> **AIM OF THE TASK**
Lines from the one containing "Open the Viewport menu" through the last line of the records below are to be repeated exactly.

> **SUPPLIED ENTRIES**
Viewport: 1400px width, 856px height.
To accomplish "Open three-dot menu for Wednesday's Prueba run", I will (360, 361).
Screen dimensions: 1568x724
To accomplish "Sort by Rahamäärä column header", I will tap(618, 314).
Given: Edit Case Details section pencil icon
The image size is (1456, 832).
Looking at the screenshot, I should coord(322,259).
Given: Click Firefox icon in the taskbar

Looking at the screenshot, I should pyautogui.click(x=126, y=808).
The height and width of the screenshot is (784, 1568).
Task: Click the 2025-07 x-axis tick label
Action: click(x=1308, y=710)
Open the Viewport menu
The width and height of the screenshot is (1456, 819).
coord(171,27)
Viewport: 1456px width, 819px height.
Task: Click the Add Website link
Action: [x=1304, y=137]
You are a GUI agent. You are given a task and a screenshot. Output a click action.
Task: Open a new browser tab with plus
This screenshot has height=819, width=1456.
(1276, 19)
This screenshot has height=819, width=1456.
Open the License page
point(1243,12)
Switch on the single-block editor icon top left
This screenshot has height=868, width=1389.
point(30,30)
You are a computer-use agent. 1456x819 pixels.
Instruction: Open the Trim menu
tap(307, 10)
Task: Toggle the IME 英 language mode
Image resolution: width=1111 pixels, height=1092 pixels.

> **SOLUTION TO THIS EXERCISE**
Open the Viewport menu
The width and height of the screenshot is (1456, 819).
coord(171,27)
Viewport: 1456px width, 819px height.
Task: Click the Add Website link
Action: [x=1304, y=137]
You are a GUI agent. You are given a task and a screenshot. Output a click action.
Task: Open a new browser tab with plus
This screenshot has height=819, width=1456.
(1276, 19)
This screenshot has height=819, width=1456.
Open the License page
point(1243,12)
Switch on the single-block editor icon top left
This screenshot has height=868, width=1389.
point(30,30)
You are a computer-use agent. 1456x819 pixels.
Instruction: Open the Trim menu
tap(307, 10)
Task: Toggle the IME 英 language mode
Image resolution: width=1111 pixels, height=1092 pixels.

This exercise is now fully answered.